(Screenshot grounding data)
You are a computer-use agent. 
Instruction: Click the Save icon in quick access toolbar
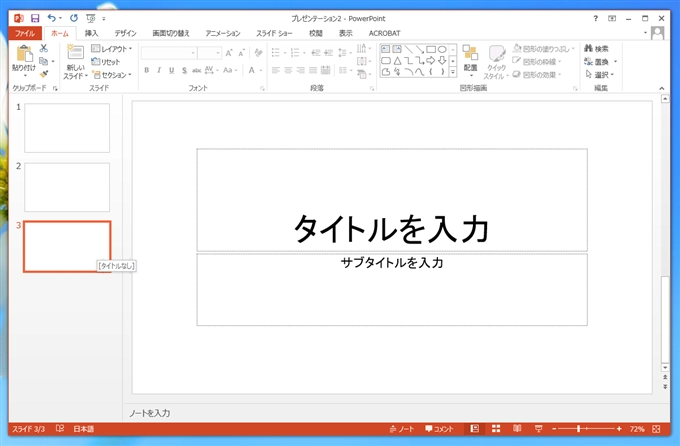pyautogui.click(x=35, y=18)
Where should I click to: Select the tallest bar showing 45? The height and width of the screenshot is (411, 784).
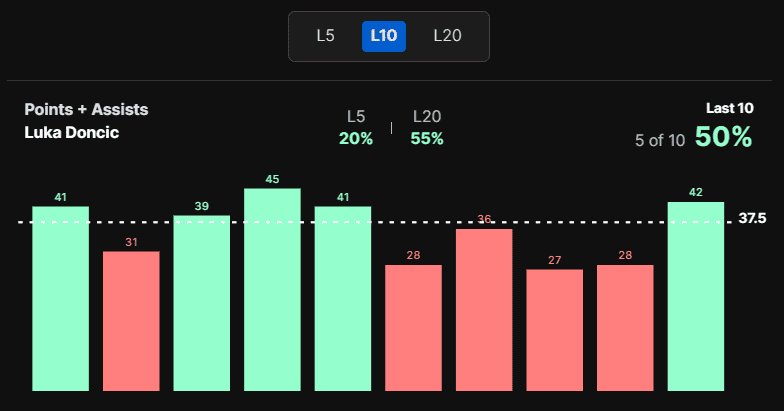pyautogui.click(x=272, y=289)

_ASSIGNED TASK_:
Pictures aside, write out all of the records exactly.

_TASK OUTPUT_:
You are a computer-use agent. 
Instruction: Click the Save icon in quick access toolbar
pyautogui.click(x=35, y=18)
Where should I click to: Select the tallest bar showing 45? The height and width of the screenshot is (411, 784).
pyautogui.click(x=272, y=289)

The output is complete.